We open source the testing and make that public, and we don't need the actual code to do this. Simple heuristics are developed for whatever we need to optimize for.
* Safety works this way and is done really well, we smash some cars up, run some stress tests and qualify them.
* Manufacturers are required to publicly announce when they have pushed an update and the specific systems changed like a longer commit message with details of the system and changes.
* Third party tests are continuously upgraded for whatever the battery demanded by the market is.
This will create a market opportunity for someone to create value. They will provide data and can sell it, distribute it or publish it. People will be incentivised to write tests because they use vehicles and companies will want to be auto-trends verified car of the year. If we accept that it will be almost impossible to convince automakers to give up their IP and that the code will regulalrly change making review prohibitivle expensive, this seems like the only option.
Create in depth testing for emissions, safety, cruise control, privacy, data transmission ETC and have that be governed as open source projects.
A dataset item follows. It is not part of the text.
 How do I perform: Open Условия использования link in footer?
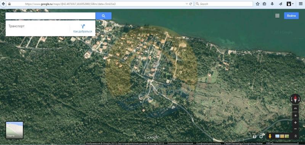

Open up bug bounties (either auto-trader/magazines/interested companies sponsor this or automakers are incentivized to foot this bill). By bug bounty, I mean more of audting the car and requirements, or if the companies allowed specific features to have code reviewed like the Jeep hacking experiment.
This will happen anyway because people don't like their credit card data to be stolen, and they don't like getting caught cheating on ashley madison, but what they really don't like? Having their car remotely turned off, remotely piloted using self-driving technology to the criminals dark layer or have their car otherwise destroyed or used for crimes.
Review is coming, maybe even endorsed by automakers with some of their code provided, but we can't expect the government to do a great job reviewing the code, so let's just have an open-source testing model and develop better tests for things we care about.